Collection entries
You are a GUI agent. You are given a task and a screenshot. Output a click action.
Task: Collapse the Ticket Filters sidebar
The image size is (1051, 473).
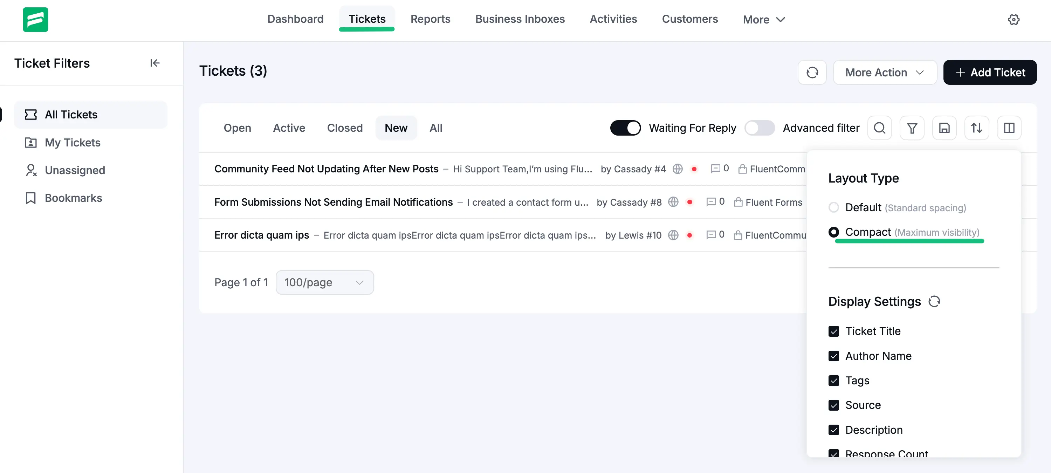155,63
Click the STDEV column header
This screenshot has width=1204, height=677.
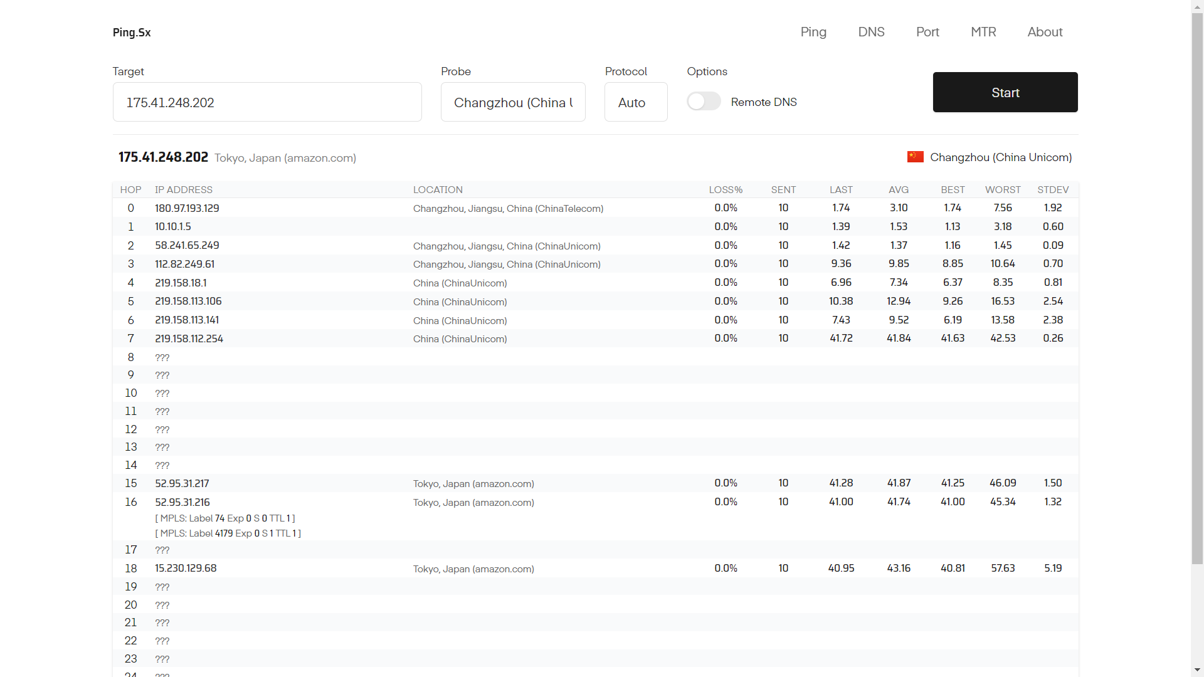[x=1052, y=190]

ACTION ITEM: Only the lines from the one with "The image size is (1051, 473)." through the final line of the entries above should be transcribed, exactly and without pictures.

WRITTEN SOLUTION:
The image size is (1051, 473).
155,63
Click the STDEV column header
This screenshot has width=1204, height=677.
[x=1052, y=190]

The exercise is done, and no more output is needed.